**THE TASK:** Copy, from the data below, every line that has "indicator" in it.

**THE RECORDS:**
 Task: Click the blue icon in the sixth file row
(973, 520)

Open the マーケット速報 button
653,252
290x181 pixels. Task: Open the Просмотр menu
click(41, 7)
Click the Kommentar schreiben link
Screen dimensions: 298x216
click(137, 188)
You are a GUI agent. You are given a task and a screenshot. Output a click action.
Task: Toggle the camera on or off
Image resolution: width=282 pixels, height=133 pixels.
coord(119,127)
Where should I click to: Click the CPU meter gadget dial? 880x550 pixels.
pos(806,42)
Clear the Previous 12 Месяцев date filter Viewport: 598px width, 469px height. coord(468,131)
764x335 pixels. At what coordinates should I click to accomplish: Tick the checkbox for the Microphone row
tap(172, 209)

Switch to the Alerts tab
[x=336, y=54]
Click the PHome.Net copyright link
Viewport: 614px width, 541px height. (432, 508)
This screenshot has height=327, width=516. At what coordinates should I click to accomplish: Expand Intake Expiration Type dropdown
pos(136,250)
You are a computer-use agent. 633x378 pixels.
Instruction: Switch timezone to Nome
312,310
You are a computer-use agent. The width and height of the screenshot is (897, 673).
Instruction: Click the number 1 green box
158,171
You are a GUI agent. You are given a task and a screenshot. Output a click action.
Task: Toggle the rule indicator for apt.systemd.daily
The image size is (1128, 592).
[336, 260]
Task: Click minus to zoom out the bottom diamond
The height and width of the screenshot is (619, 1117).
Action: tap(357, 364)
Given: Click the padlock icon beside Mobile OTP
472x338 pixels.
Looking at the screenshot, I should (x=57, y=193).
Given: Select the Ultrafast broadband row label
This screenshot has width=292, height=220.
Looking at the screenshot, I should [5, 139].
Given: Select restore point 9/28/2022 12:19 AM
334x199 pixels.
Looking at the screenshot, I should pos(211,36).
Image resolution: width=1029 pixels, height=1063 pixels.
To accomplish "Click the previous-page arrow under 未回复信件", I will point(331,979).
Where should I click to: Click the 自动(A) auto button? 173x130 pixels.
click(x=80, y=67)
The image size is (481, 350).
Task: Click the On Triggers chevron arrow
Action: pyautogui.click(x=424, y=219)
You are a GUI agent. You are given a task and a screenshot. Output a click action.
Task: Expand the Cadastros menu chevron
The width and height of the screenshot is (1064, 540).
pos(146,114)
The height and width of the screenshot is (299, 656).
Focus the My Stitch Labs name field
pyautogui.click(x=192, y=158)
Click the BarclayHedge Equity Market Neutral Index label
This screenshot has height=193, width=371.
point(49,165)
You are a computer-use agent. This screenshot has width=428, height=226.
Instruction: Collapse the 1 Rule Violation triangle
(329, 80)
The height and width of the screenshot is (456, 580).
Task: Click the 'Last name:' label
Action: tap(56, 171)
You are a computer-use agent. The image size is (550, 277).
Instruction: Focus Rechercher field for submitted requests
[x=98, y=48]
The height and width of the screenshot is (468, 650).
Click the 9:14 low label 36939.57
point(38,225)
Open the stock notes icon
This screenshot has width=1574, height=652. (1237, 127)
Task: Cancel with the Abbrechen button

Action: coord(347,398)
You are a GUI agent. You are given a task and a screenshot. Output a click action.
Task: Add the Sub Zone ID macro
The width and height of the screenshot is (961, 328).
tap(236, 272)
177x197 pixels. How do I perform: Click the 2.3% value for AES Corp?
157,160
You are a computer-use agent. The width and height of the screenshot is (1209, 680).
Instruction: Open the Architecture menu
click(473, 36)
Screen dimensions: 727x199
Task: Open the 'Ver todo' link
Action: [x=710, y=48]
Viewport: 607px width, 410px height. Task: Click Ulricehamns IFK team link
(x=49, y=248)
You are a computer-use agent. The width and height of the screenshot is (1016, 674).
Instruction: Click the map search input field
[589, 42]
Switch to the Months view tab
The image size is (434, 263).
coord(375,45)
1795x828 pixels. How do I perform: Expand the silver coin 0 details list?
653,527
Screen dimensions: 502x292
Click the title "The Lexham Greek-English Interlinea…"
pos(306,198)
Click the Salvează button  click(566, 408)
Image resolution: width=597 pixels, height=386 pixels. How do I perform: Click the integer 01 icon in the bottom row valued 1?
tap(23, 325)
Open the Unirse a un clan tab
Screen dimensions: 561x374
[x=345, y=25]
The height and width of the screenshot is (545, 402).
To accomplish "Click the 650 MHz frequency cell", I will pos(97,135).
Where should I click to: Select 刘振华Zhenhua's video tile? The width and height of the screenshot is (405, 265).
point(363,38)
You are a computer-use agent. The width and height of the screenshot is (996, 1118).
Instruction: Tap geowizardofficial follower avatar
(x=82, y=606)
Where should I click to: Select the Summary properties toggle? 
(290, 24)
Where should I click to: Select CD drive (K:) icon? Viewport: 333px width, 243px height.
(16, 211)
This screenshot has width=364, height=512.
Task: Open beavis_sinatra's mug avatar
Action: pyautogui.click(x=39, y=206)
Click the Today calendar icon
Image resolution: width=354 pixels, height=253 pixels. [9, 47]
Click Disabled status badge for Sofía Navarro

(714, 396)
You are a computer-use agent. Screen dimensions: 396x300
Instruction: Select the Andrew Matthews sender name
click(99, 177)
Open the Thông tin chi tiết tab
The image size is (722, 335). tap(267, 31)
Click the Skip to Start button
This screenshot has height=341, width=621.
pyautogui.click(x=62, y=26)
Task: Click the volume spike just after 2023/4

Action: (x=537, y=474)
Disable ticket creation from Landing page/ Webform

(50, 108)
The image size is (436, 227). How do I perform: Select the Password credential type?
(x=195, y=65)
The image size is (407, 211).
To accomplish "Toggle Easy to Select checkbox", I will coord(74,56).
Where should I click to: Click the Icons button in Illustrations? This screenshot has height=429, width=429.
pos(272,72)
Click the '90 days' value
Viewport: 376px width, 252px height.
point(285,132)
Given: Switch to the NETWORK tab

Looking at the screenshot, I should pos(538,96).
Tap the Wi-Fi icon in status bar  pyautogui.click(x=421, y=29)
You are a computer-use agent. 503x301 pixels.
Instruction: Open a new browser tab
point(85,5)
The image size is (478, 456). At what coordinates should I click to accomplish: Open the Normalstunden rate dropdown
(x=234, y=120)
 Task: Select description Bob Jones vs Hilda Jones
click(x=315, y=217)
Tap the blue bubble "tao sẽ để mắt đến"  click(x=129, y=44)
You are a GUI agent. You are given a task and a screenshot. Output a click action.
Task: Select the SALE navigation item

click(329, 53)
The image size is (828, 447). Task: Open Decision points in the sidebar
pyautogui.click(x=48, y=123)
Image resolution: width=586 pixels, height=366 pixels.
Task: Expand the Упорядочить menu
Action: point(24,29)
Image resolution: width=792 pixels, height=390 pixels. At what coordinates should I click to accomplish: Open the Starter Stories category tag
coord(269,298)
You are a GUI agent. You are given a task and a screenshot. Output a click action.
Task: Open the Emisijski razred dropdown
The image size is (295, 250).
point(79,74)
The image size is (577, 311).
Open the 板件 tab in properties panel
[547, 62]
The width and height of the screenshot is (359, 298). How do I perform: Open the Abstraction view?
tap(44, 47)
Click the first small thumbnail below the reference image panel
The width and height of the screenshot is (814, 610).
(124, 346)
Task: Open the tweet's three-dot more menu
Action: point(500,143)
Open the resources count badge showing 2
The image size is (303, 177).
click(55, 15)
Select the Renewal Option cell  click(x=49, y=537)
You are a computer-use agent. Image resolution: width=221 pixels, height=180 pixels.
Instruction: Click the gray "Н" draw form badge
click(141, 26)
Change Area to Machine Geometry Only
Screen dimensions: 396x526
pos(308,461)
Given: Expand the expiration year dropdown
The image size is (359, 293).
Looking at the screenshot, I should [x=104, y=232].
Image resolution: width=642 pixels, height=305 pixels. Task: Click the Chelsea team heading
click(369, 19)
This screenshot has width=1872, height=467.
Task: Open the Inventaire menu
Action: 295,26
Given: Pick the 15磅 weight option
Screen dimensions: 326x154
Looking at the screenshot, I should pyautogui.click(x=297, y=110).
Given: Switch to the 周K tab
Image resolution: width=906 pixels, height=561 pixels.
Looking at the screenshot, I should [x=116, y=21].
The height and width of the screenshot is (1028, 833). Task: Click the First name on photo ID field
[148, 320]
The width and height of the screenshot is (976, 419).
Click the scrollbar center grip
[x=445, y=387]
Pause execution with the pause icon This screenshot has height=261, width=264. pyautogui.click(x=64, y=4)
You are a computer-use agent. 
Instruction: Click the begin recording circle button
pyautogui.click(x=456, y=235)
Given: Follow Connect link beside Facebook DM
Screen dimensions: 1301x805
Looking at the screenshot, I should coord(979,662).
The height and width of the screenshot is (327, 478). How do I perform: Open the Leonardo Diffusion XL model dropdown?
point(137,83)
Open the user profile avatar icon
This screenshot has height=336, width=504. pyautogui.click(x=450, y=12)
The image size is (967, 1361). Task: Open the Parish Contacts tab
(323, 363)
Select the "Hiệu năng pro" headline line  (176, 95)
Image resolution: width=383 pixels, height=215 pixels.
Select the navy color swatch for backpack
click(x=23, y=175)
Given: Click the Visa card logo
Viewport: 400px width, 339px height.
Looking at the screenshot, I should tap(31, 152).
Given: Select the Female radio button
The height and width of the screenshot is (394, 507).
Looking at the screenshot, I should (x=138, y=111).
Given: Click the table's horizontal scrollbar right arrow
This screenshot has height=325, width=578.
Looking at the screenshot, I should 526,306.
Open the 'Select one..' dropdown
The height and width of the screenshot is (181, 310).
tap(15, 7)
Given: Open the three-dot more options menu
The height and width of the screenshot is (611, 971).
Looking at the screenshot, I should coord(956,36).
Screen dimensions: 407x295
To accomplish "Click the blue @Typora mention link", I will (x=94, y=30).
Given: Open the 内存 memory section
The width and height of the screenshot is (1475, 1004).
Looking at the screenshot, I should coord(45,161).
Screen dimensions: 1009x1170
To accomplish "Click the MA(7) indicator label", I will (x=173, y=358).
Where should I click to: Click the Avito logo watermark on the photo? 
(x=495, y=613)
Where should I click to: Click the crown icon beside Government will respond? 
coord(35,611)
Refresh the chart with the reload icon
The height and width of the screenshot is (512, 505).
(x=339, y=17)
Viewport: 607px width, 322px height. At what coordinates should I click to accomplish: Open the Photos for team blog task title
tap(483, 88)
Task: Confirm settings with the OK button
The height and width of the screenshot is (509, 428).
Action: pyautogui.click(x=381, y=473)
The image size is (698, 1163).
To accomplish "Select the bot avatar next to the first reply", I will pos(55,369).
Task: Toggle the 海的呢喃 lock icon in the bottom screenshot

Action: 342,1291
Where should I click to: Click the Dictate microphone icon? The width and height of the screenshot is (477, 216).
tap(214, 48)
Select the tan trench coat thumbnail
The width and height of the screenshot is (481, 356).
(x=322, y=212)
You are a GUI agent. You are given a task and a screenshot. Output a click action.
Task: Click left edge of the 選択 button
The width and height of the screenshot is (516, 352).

**SOLUTION BELOW:**
Task: Toggle the rule indicator for apt.systemd.daily
To accomplish "Click the MA(7) indicator label", I will (x=173, y=358).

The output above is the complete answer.